Top of Records supplied

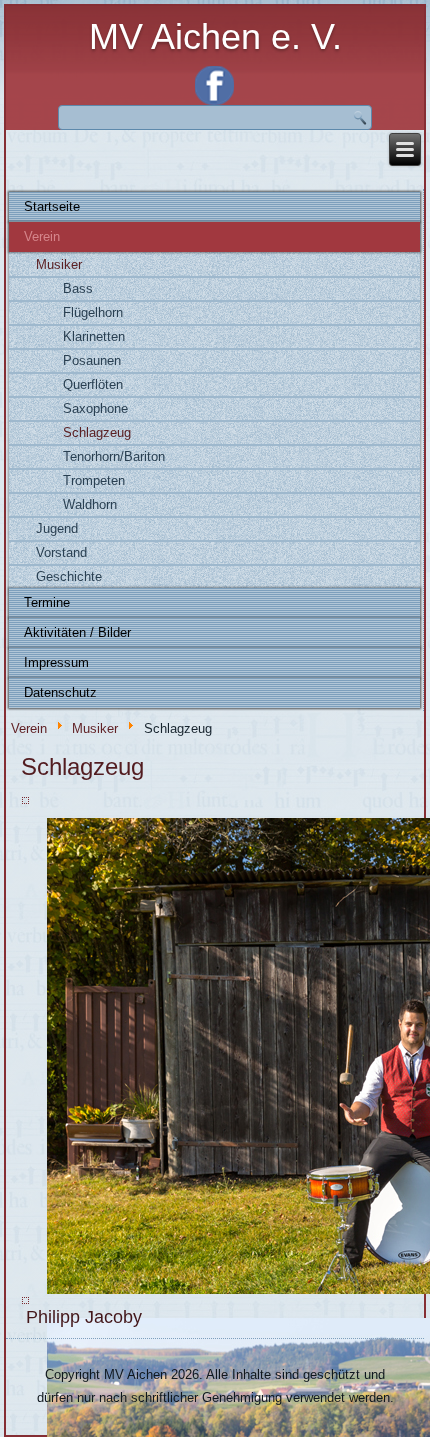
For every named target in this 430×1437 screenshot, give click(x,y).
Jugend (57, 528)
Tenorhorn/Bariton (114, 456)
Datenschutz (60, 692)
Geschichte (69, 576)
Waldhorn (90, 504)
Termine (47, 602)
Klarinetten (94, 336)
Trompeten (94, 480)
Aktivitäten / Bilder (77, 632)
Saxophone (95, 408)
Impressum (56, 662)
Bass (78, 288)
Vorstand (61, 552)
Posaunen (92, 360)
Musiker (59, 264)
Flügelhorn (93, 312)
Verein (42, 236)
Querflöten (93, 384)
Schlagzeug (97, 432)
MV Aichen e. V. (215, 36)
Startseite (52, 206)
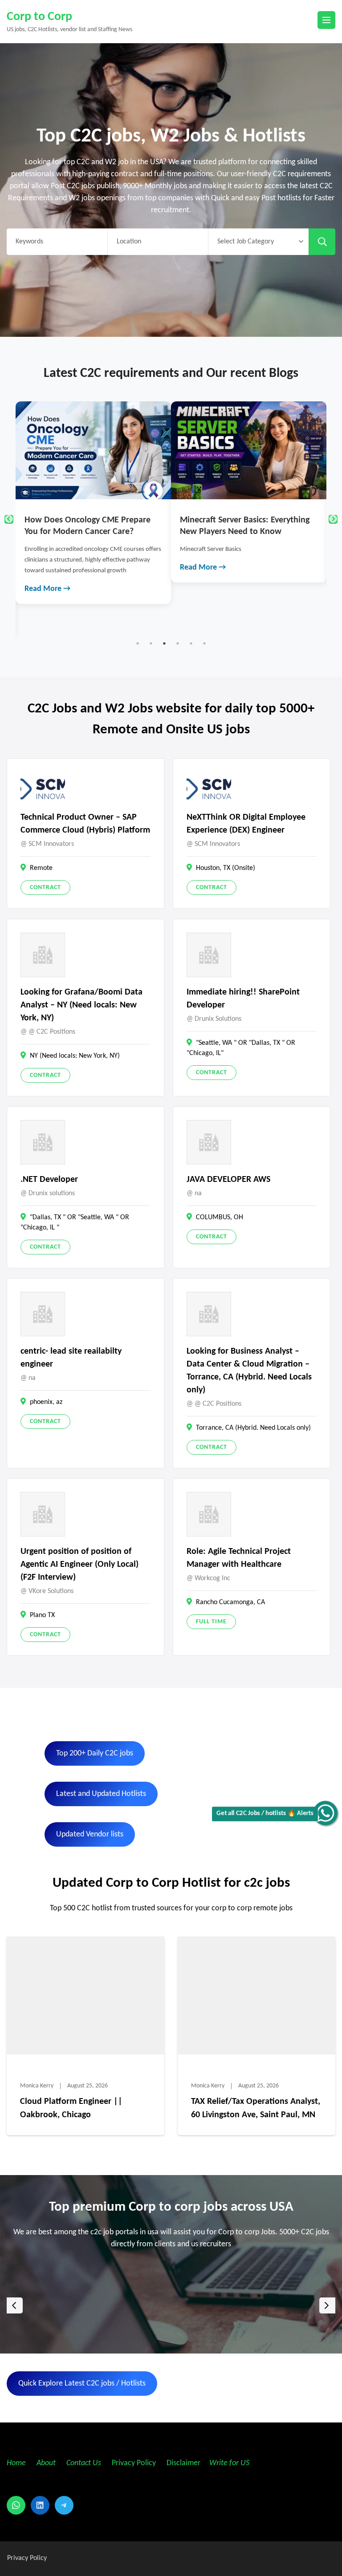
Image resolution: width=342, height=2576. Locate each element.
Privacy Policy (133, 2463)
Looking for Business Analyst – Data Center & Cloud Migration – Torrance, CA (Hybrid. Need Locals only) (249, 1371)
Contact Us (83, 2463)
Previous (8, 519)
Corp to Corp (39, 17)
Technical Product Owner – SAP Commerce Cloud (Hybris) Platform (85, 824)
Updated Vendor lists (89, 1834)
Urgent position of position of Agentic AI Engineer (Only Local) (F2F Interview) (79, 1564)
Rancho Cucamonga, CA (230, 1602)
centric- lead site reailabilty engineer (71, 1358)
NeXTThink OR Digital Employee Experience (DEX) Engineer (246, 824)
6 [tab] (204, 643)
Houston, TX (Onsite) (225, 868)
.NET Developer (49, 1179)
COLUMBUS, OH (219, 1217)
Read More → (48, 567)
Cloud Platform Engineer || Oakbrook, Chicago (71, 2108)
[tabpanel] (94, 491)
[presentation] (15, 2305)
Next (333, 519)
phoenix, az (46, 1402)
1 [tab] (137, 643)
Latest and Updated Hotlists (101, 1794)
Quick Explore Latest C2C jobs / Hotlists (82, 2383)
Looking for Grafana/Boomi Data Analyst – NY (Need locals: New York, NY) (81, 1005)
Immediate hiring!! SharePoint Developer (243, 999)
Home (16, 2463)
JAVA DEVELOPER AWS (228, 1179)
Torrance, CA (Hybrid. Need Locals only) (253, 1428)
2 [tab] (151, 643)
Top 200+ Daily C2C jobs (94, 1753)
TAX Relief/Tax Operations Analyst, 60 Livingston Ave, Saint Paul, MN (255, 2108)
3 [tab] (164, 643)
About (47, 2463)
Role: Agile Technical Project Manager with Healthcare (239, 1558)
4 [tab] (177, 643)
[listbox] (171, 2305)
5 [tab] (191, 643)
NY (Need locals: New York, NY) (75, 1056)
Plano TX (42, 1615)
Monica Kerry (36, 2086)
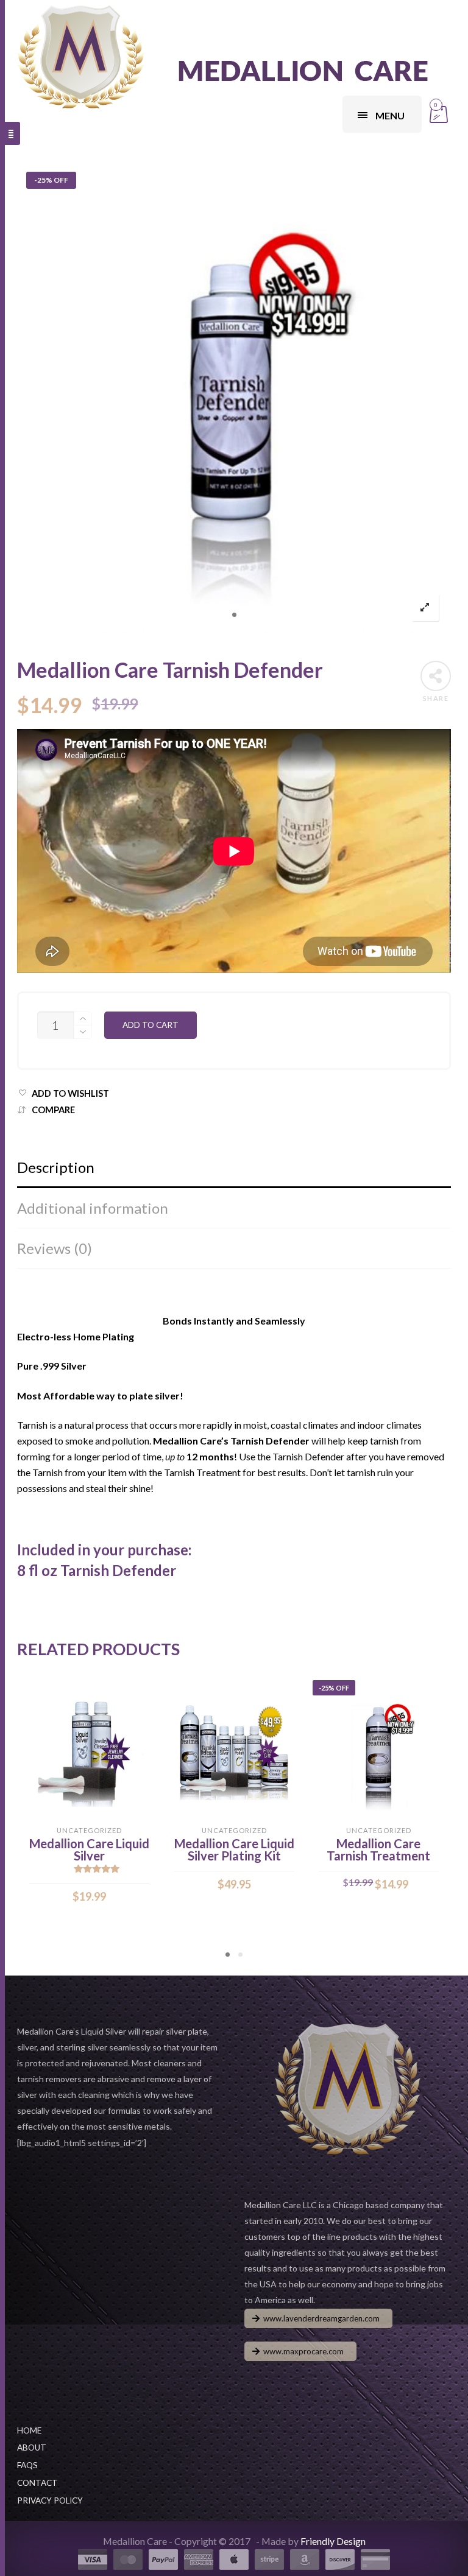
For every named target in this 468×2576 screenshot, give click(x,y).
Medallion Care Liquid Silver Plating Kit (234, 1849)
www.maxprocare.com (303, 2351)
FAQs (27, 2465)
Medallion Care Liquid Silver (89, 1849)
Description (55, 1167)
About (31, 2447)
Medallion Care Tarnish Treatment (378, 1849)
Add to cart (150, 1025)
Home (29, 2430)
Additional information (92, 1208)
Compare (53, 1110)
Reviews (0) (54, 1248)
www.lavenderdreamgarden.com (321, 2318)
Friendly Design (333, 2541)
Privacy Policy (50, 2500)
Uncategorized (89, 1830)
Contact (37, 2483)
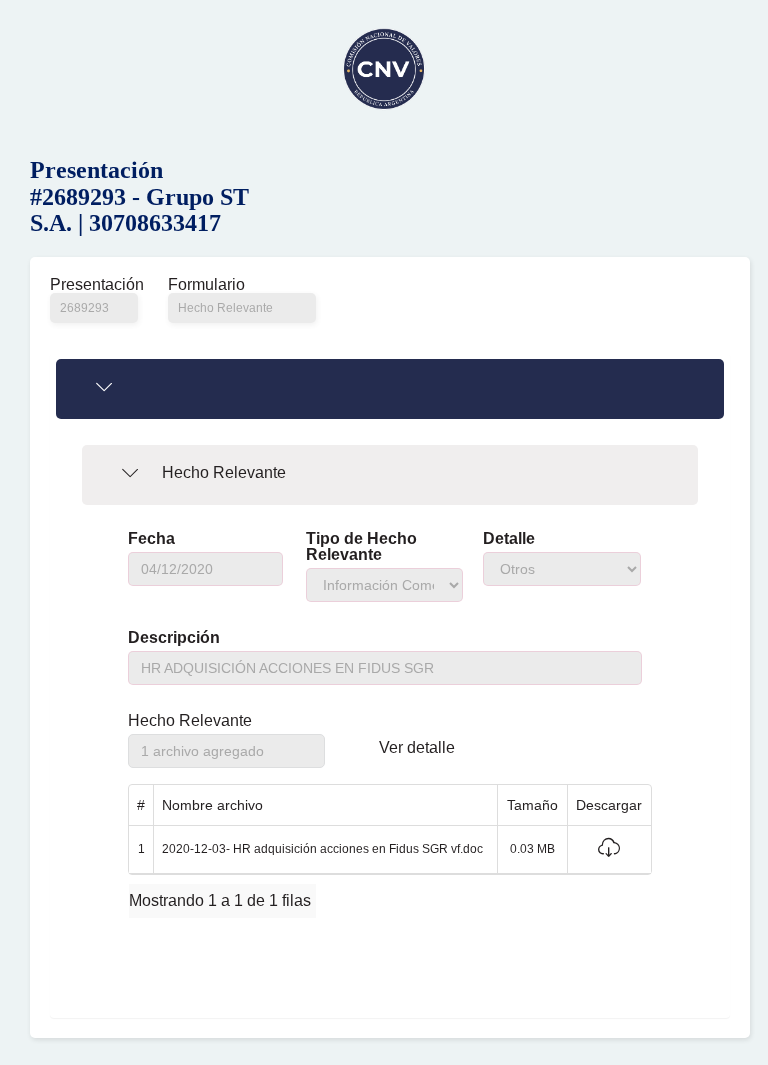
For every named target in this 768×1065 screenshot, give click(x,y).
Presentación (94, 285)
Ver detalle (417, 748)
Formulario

Bottom of Records supplied

• _Task brief_:
Repeat exactly the lines above, from the line that contains "Querflöten (93, 384)" down through the line that contains "Privacy Policy (133, 2463)". Include both of those lines and none of the pictures.

• _Solution for this exercise_:
Querflöten (93, 384)
Schlagzeug (97, 432)
MV Aichen e. V. (215, 36)
Startseite (52, 206)
Image resolution: width=342, height=2576. Locate each element.
Privacy Policy (133, 2463)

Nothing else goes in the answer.